[FRIAM] bad covid story

Eric Charles eric.phillip.charles at gmail.com
Mon Dec 27 13:11:51 EST 2021


Letting people try long shot, even mystical attempts, to save a person we
are virtually certain is going to die is less cruel. (If we can let
ministers pray with patients, we can give them a Vitamin D pill.)

Finding a way to let people see their dying family member, whatever that
method may need to be, is less cruel. (The idea that the doctors have to
calculate the risk of being accused of murder if they arrange it is a
negative aspect of the situation, not a positive one.)

When you are virtually certain a patient is going to die, not saying "I
won't won't let you die" is less cruel. (It is cruel to the patient, it is
cruel to the family, and, frankly, the idea that anyone should have to say
such lies is cruel to the person saying the lie.)

Not going out of your way to convince a family to come to the hospital if
you know you won't let them in, is less cruel.

Not seeking them out while they are still in fight-mode, to tell them in
person that the patient died, is less cruel.

Being prepared for extremely negative reactions in situations where
extremely negative reactions are likely to occur, is less cruel.

Not blaming them for your leaving the profession, after a series of
unforced errors on your part, is less cruel.

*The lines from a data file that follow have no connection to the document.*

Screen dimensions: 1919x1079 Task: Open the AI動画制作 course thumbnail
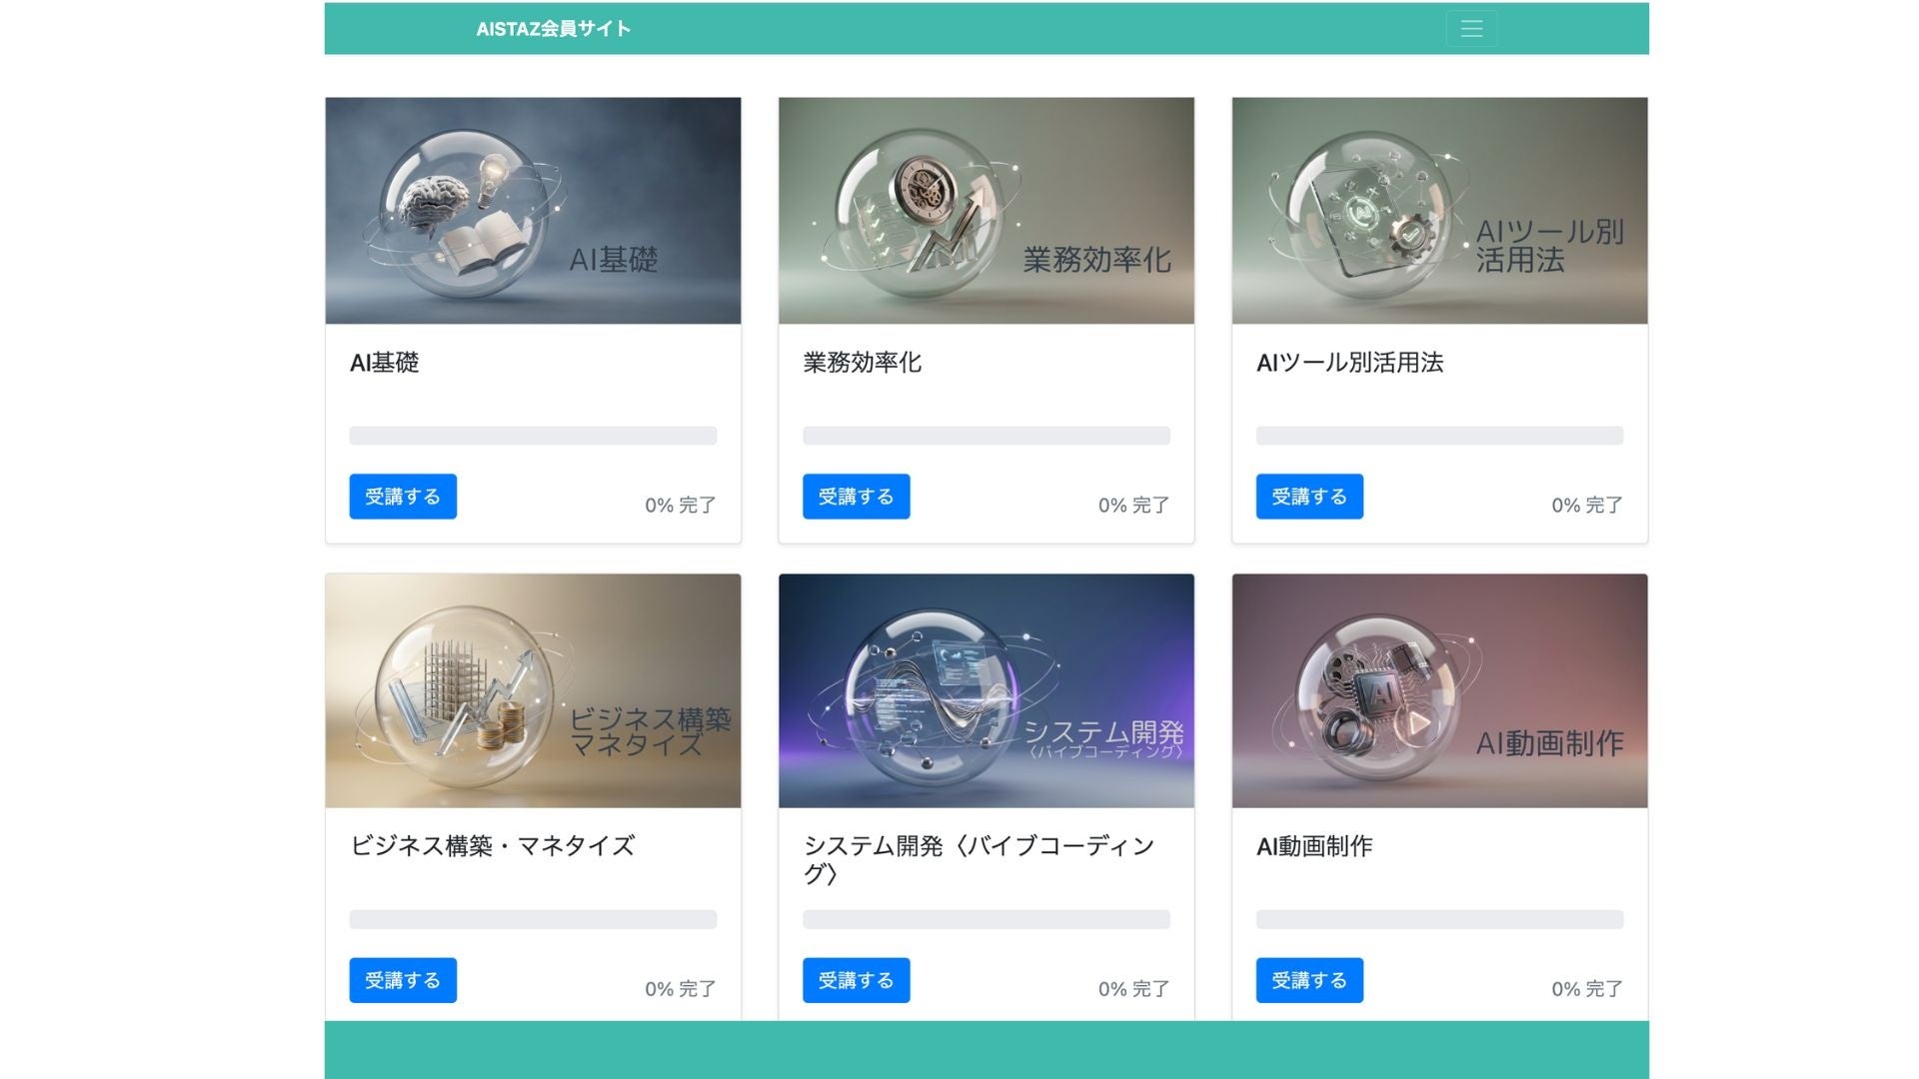click(1439, 690)
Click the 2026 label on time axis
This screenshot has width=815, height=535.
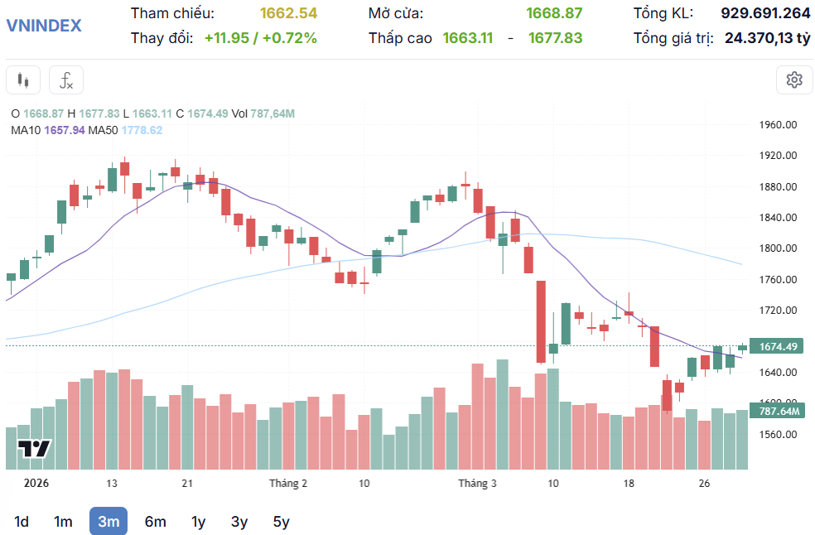[36, 484]
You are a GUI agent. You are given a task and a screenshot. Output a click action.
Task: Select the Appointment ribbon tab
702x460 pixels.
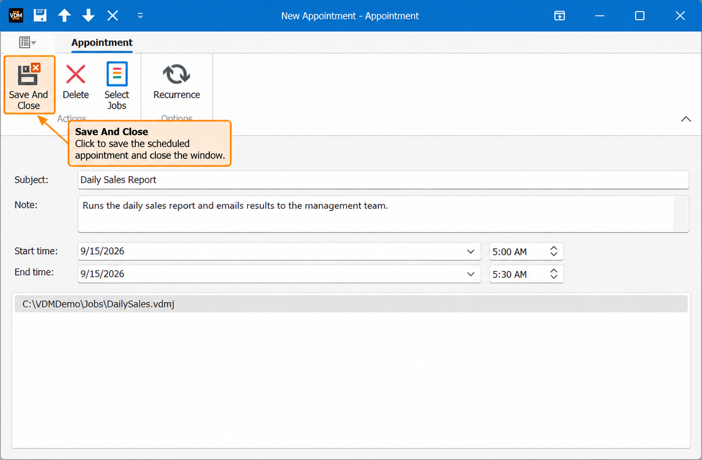point(102,43)
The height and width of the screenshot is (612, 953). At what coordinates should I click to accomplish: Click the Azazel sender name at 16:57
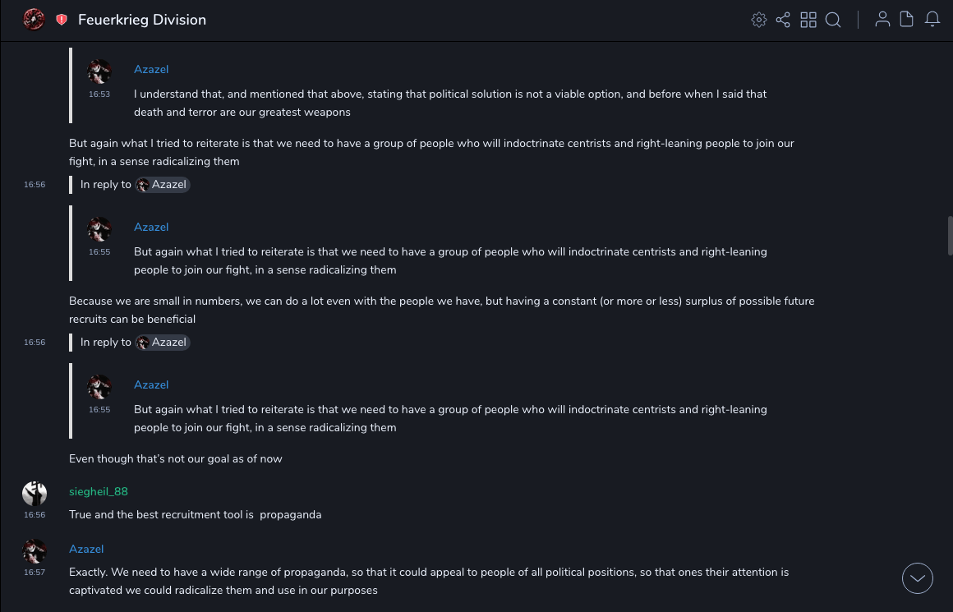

Do you remember the UK case with Alphie Evans? When the doctors decided
the kid should have to stay and die in a UK hospital, rather than be
transferred to a hospital where doctors wanted to try a long-shot
treatment?  Alfie Evans not allowed to leave country, UK court says | CNN
<https://www.cnn.com/2018/04/25/health/alfie-evans-appeal-bn/index.html> That
was about as dystopian and cruel as health care rules can possibly get, and
it followed all the laws and statutes and policies that existed for
rational reasons. As a fan of dystopian stories, I can assure you that it
is common for them to feature bureaucracies following rationally
constructed laws and statutes.

I do agree with Marcus that it would have been much better if the family
had proactively identified someone who would more closely follow the
treatment path they wanted. I don't know what the initial path to
hospitalization was.

<echarles at american.edu>


On Mon, Dec 27, 2021 at 12:28 PM glen <gepropella at gmail.com> wrote:

> This is unadulterated bullshit. Sure, perhaps in some ideal world, where
> all people are rational and all systems are frictionless, "the process
> could have been much less cruel". It's bullshit in Frankfurt's sense
> because it's not quite a lie and it's not quite the truth. And given your
> (EricC) ability to think clearly and pay attention to detail, we can only
> assume you *know* it's bullshit.
>
> If it could have been much less cruel, then please suggest the concrete
> modifications to the current byzantine set of laws, P&Ps, cultural norms,
> agency recommendations, political forces, etc. that would get us from here
> to there. (Not the impractical nonsense in your bullets like patients'
> family members prescribing meds that nurses will administer. Really?
> Sheesh.) If you cannot get us, practically, from where we are now to that
> less cruel place, then you're just blowing idealist smoke.
>
>
> On 12/27/21 09:18, Eric Charles wrote:
> > Even if, by the time the story starts, he was going to die no matter
> what happened, the process by which that happened could have been much less
> cruel.
> --
> glen
> Theorem 3. There exists a double master function.